**** DATA EXCERPTS

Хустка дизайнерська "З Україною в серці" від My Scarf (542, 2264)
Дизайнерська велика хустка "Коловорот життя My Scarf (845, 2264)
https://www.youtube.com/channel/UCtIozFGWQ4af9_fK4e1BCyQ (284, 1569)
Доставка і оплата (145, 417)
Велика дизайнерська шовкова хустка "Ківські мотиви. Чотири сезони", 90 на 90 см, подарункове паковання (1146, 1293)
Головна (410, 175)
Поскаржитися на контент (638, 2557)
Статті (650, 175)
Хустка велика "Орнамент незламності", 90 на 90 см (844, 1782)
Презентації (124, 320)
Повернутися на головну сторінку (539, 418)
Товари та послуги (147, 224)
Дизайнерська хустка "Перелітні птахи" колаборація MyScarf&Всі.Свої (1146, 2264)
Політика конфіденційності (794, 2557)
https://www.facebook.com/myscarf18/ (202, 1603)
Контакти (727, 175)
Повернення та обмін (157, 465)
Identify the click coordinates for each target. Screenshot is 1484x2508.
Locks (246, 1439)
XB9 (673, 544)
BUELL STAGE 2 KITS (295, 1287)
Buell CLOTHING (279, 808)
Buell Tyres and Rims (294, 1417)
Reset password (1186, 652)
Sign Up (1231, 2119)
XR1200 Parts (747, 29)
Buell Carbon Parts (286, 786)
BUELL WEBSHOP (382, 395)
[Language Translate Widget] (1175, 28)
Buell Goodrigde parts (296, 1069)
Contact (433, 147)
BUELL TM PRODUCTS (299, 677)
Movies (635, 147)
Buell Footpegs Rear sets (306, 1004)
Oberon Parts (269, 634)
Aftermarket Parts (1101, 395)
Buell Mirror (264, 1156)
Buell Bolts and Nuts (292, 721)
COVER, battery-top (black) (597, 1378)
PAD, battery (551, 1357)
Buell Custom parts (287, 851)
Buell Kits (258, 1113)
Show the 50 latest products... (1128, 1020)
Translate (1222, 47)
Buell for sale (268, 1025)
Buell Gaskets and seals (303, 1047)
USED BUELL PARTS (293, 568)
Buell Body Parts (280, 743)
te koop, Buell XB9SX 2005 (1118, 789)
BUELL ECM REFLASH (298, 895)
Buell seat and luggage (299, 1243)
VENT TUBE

********

• _REQUEST_: Rewrite every item above, changing "90 на 90 см" to "100 на 100 см" wherever it occurs and leaving everything else as it is.

• _ANSWER TO THE EXERCISE_:
Хустка дизайнерська "З Україною в серці" від My Scarf (542, 2264)
Дизайнерська велика хустка "Коловорот життя My Scarf (845, 2264)
https://www.youtube.com/channel/UCtIozFGWQ4af9_fK4e1BCyQ (284, 1569)
Доставка і оплата (145, 417)
Велика дизайнерська шовкова хустка "Ківські мотиви. Чотири сезони", 100 на 100 см, подарункове паковання (1146, 1293)
Головна (410, 175)
Поскаржитися на контент (638, 2557)
Статті (650, 175)
Хустка велика "Орнамент незламності", 100 на 100 см (844, 1782)
Презентації (124, 320)
Повернутися на головну сторінку (539, 418)
Товари та послуги (147, 224)
Дизайнерська хустка "Перелітні птахи" колаборація MyScarf&Всі.Свої (1146, 2264)
Політика конфіденційності (794, 2557)
https://www.facebook.com/myscarf18/ (202, 1603)
Контакти (727, 175)
Повернення та обмін (157, 465)
Identify the click coordinates for each target. Screenshot is 1484x2508.
Locks (246, 1439)
XB9 (673, 544)
BUELL STAGE 2 KITS (295, 1287)
Buell CLOTHING (279, 808)
Buell Tyres and Rims (294, 1417)
Reset password (1186, 652)
Sign Up (1231, 2119)
XR1200 Parts (747, 29)
Buell Carbon Parts (286, 786)
BUELL WEBSHOP (382, 395)
[Language Translate Widget] (1175, 28)
Buell Goodrigde parts (296, 1069)
Contact (433, 147)
BUELL TM PRODUCTS (299, 677)
Movies (635, 147)
Buell Footpegs Rear sets (306, 1004)
Oberon Parts (269, 634)
Aftermarket Parts (1101, 395)
Buell Mirror (264, 1156)
Buell Bolts and Nuts (292, 721)
COVER, battery-top (black) (597, 1378)
PAD, battery (551, 1357)
Buell Custom parts (287, 851)
Buell Kits (258, 1113)
Show the 50 latest products... (1128, 1020)
Translate (1222, 47)
Buell for sale (268, 1025)
Buell Gaskets and seals (303, 1047)
USED BUELL PARTS (293, 568)
Buell Body Parts (280, 743)
te koop, Buell XB9SX 2005 (1118, 789)
BUELL ECM REFLASH (298, 895)
Buell seat and luggage (299, 1243)
VENT TUBE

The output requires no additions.